Exercise objective =
Substitute "midpoint" for "center" in the data below and write out all of it again with nothing else changed. Omit the pictures.

[Screen-element location records]
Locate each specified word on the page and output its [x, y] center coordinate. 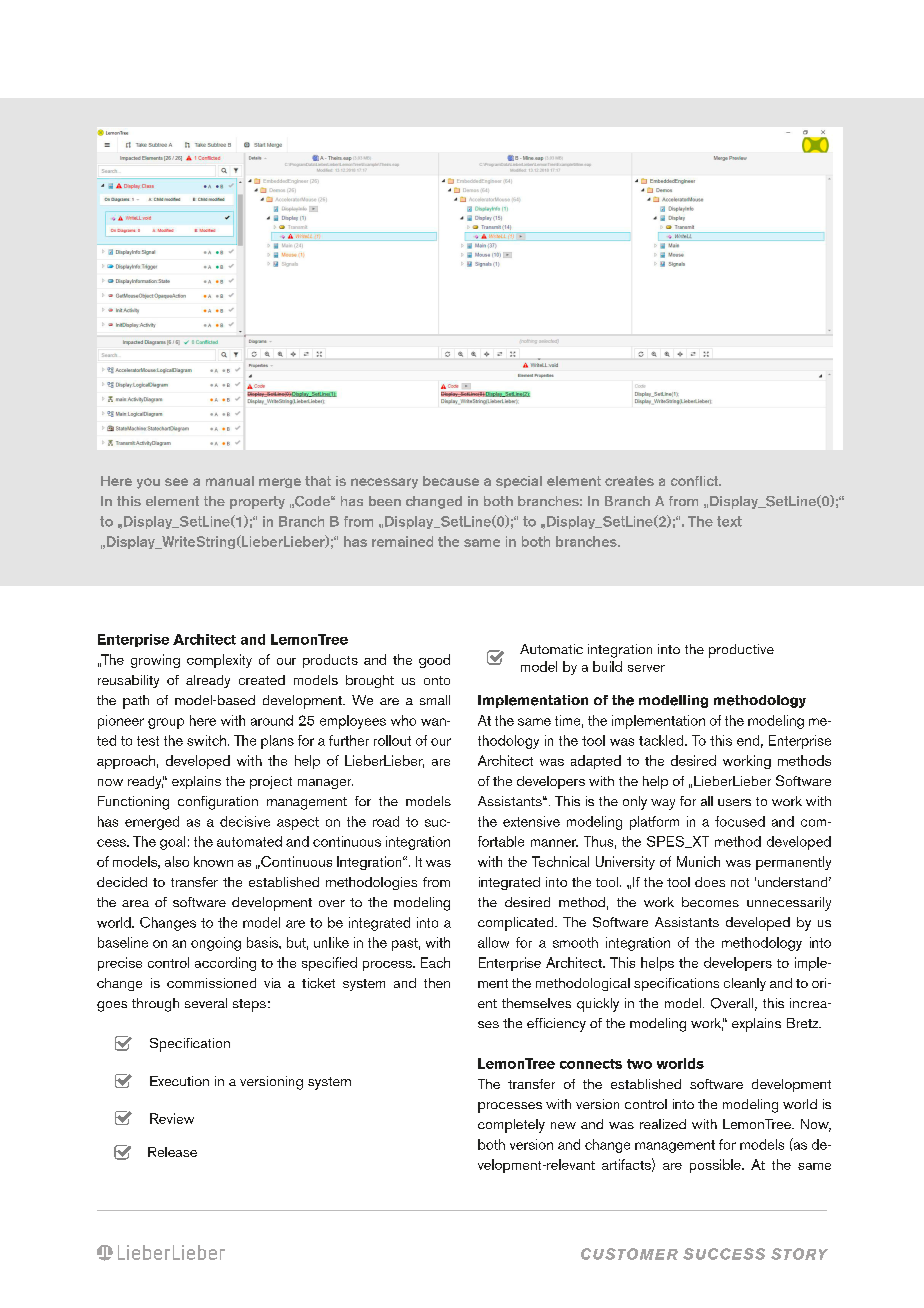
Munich [698, 861]
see [176, 482]
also [177, 861]
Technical [560, 861]
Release [172, 1152]
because [451, 481]
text [729, 521]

Result =
Locate each specified word on the page and output its [x, y] midpoint coordinate. 
Munich [698, 861]
see [176, 482]
also [177, 861]
Technical [560, 861]
Release [172, 1152]
because [451, 481]
text [729, 521]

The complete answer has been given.